WHAT TO PRODUCE
Leave the pictures out. Retype exactly the lines below from the one containing "Task: Click the Owner_Type column name" through the one containing "Viewport: 1082px width, 510px height.", and no others.
━━━ ENTRIES PROVIDED ━━━
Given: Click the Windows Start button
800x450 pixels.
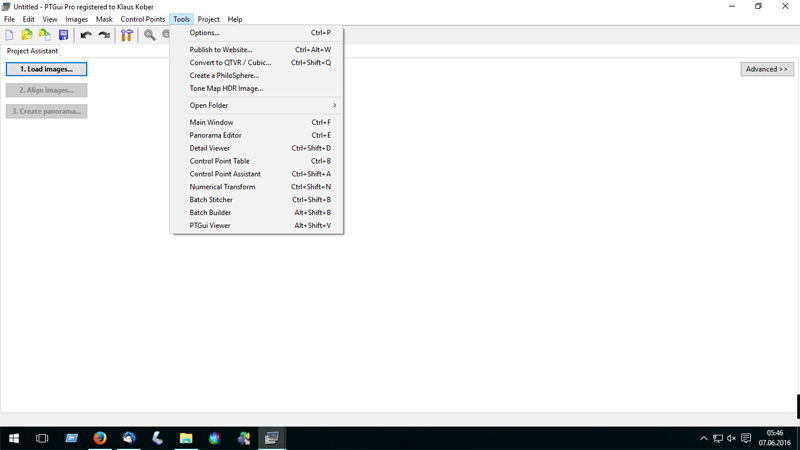Looking at the screenshot, I should coord(14,438).
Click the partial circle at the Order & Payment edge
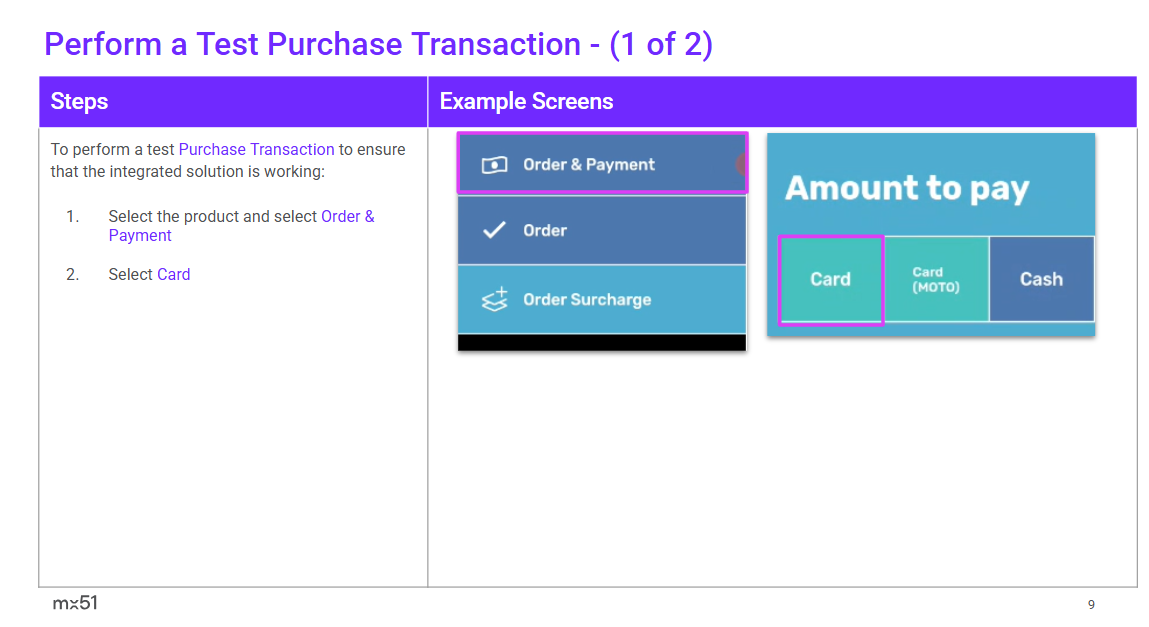The image size is (1149, 627). (x=741, y=165)
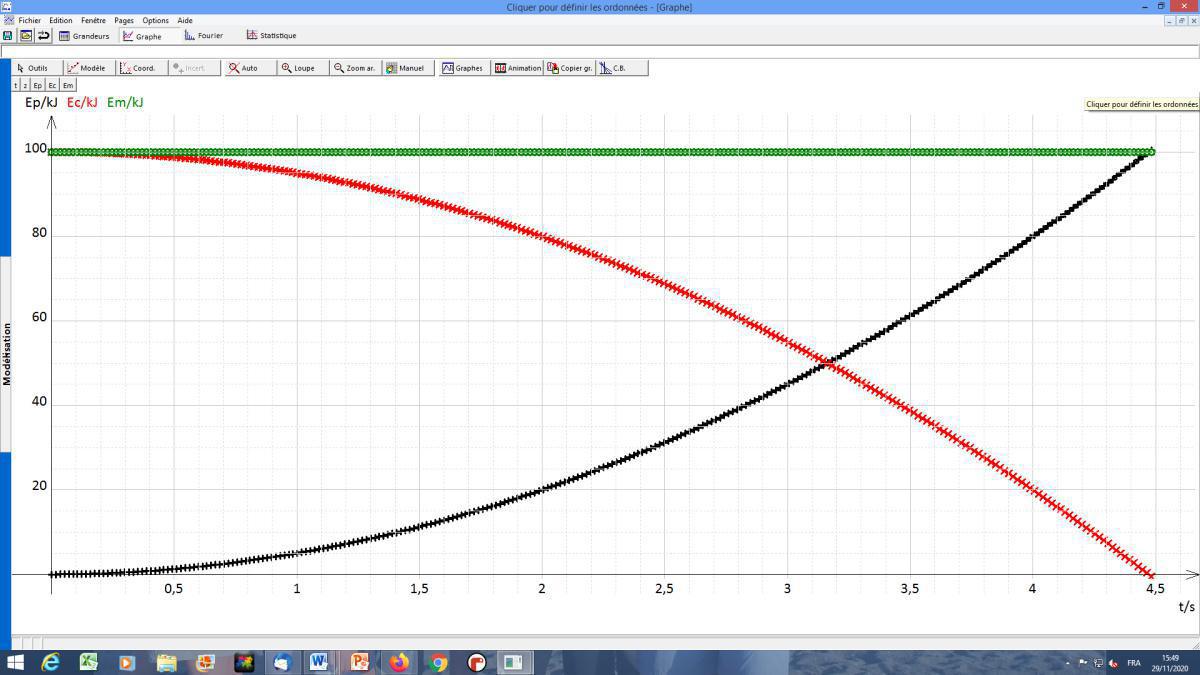This screenshot has height=675, width=1200.
Task: Click the Ep/kJ ordinate axis label
Action: pos(41,102)
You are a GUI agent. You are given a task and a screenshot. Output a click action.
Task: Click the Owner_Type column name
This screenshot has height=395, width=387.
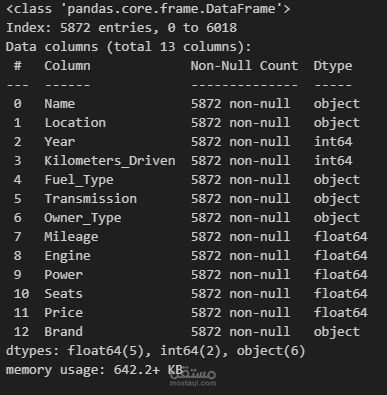click(83, 218)
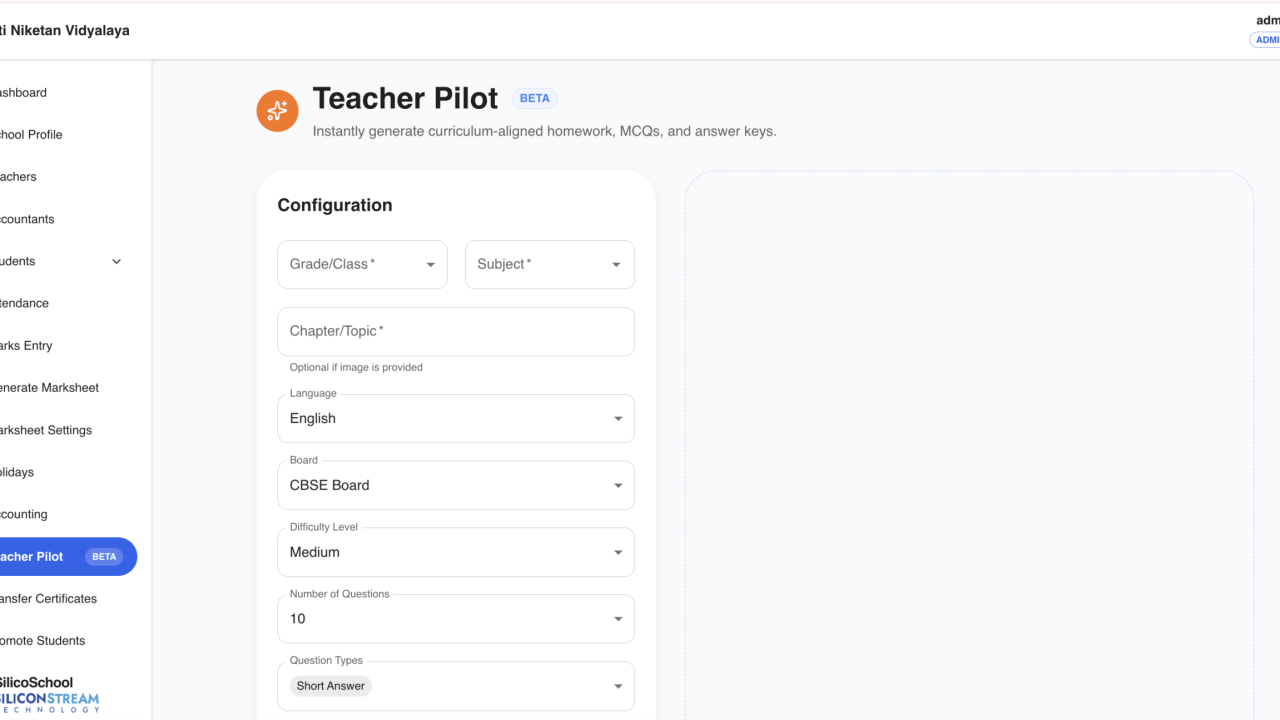Select Transfer Certificates menu item
Screen dimensions: 1280x720
click(x=48, y=598)
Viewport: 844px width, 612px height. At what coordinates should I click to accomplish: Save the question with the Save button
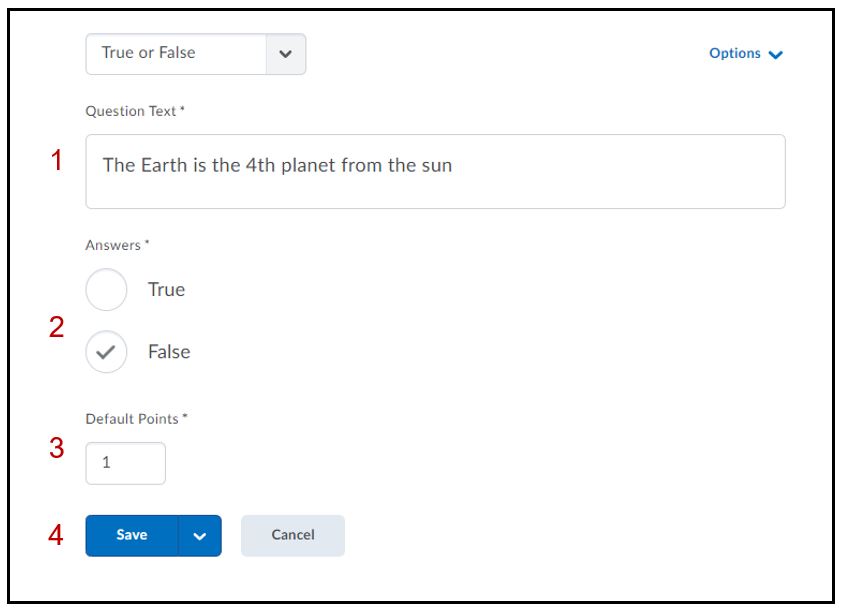[x=132, y=536]
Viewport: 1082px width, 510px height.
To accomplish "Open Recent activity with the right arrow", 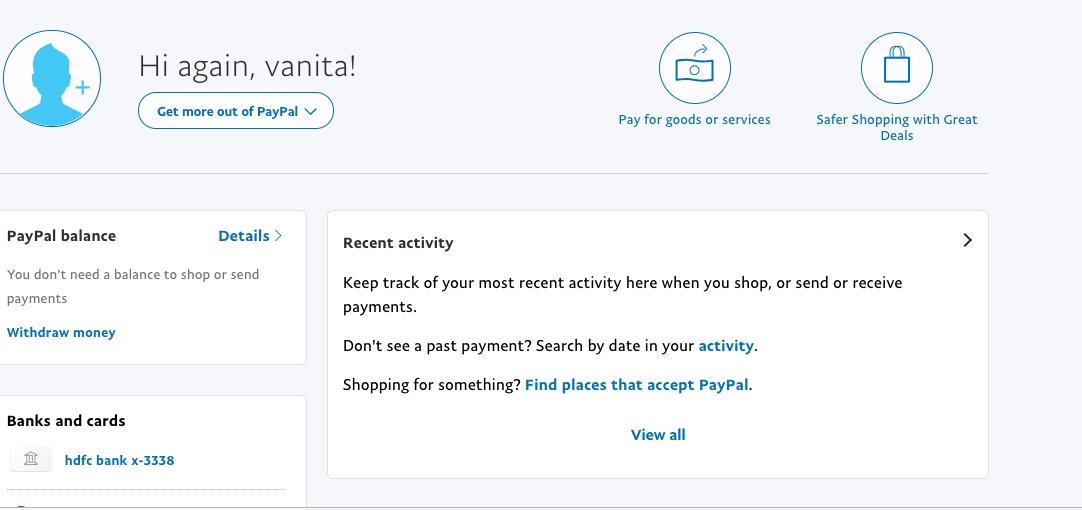I will pyautogui.click(x=967, y=241).
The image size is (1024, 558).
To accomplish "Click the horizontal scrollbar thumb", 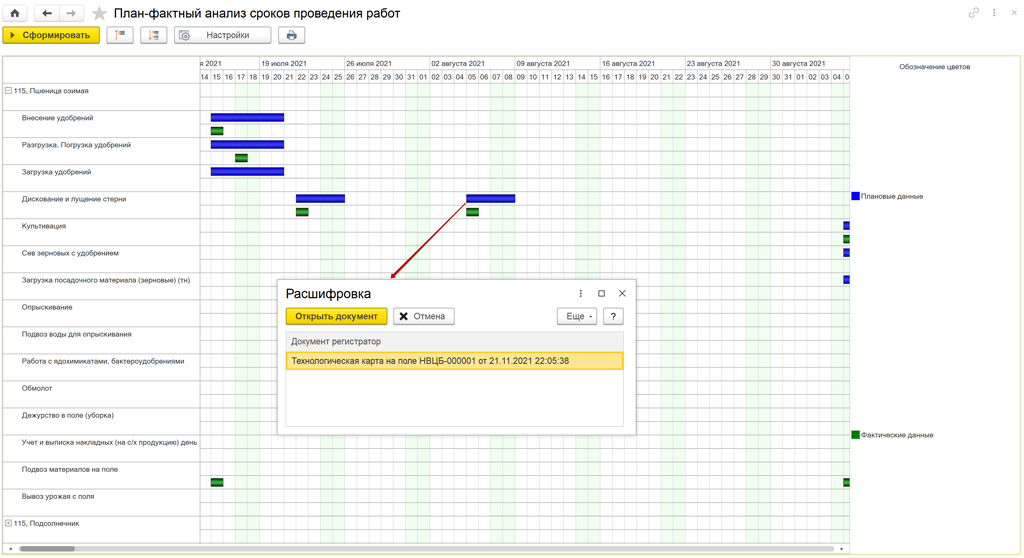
━━━
SOLUTION FOR THIS TASK
Task: Click the Owner_Type column name
This screenshot has height=395, width=387.
click(83, 218)
Select Transfer Certificates menu item
Screen dimensions: 1280x720
click(x=48, y=598)
Viewport: 844px width, 612px height. At what coordinates should I click to accomplish: Save the question with the Save button
[x=132, y=536]
Viewport: 1082px width, 510px height.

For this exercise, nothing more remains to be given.